In Armutlu, evidence that Turkey’s role in Syria was fueling a new wave of Alawite resentment towards Erdoğan’s government was everywhere. On my way back from Atakan’s funeral, and en route to a protest that would end with yet more clashes with police, tear gas, burning barricades and even reports of gunshots, I stopped at a teahouse on the edge of the neighborhood.
One of the local men, on recognizing a foreigner, asked me where I was from. Poland, I answered. “You look Al Qaeda,” he said, deadpan. (The cargo pants must have been a clear giveaway.) “That’s because I’m Polish Al Qaeda,” I explained, winking. “I see,” he said. I looked for some trace of a smile on his face. There was none.
“Leave while you can,” a younger man sitting next to him yelled. “War’s coming.” At least he, to judge by a good-natured grin and a subsequent invitation to tea, appeared to be joking.

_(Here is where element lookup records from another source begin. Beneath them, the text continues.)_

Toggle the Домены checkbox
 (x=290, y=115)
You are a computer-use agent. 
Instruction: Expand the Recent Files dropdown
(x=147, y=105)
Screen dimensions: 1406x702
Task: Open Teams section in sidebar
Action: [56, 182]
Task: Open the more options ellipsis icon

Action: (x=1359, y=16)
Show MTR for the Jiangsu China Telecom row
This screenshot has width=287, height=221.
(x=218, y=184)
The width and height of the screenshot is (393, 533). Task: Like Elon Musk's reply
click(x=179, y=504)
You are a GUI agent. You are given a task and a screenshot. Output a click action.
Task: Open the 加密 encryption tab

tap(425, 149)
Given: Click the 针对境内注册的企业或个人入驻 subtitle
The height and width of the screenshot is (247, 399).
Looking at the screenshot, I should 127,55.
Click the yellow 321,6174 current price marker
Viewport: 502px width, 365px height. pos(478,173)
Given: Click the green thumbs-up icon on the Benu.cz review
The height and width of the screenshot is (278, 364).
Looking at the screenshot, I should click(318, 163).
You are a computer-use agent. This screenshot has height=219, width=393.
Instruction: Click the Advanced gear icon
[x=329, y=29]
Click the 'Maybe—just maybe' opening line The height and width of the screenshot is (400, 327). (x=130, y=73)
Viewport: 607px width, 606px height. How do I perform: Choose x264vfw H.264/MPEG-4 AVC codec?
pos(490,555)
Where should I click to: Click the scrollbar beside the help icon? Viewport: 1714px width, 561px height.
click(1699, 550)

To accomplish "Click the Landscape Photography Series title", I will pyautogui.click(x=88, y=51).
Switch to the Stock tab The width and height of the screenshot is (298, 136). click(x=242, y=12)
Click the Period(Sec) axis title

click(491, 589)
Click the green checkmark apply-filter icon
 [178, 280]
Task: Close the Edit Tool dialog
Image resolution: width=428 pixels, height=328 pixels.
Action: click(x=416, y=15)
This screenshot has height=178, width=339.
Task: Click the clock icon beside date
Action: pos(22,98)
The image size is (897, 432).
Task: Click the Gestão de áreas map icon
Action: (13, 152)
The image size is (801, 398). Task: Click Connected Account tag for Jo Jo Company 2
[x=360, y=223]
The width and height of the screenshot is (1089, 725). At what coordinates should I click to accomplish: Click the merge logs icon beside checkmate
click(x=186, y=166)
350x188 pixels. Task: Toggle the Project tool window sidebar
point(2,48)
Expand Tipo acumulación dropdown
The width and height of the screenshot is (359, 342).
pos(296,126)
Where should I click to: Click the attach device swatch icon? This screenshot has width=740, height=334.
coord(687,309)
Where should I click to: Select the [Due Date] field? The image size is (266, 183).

But only to some extent. The man, Aytaç Bağcı, a sports instructor, was convinced that the U.S. would attack Syria at any moment, and that this would play right into Erdoğan’s hands. “Every day they’re sending Islamist terrorists across the border,” he said, referring to reports that extremist groups were transiting Turkey en route to Syria. He and his friends had had enough of seeing bearded foreigners on the streets of Antakya, Bağcı said. “Wherever they go, people die,” he said. The chemical weapons attack in Ghouta, he was persuaded, had been staged by the rebels, not Syrian regime forces, in order to goad the U.S. into military action against Assad.
Erdoğan, he believed, wanted to “Sunnify” both Syria and Turkey. “They want political Islam here, and they want political Islam there, too,” he said. “They want people to stop drinking alcohol, women to stop having abortions.” Alevis, he said, wanted the government to stop sticking its nose into their private lives. “We want a secular country.”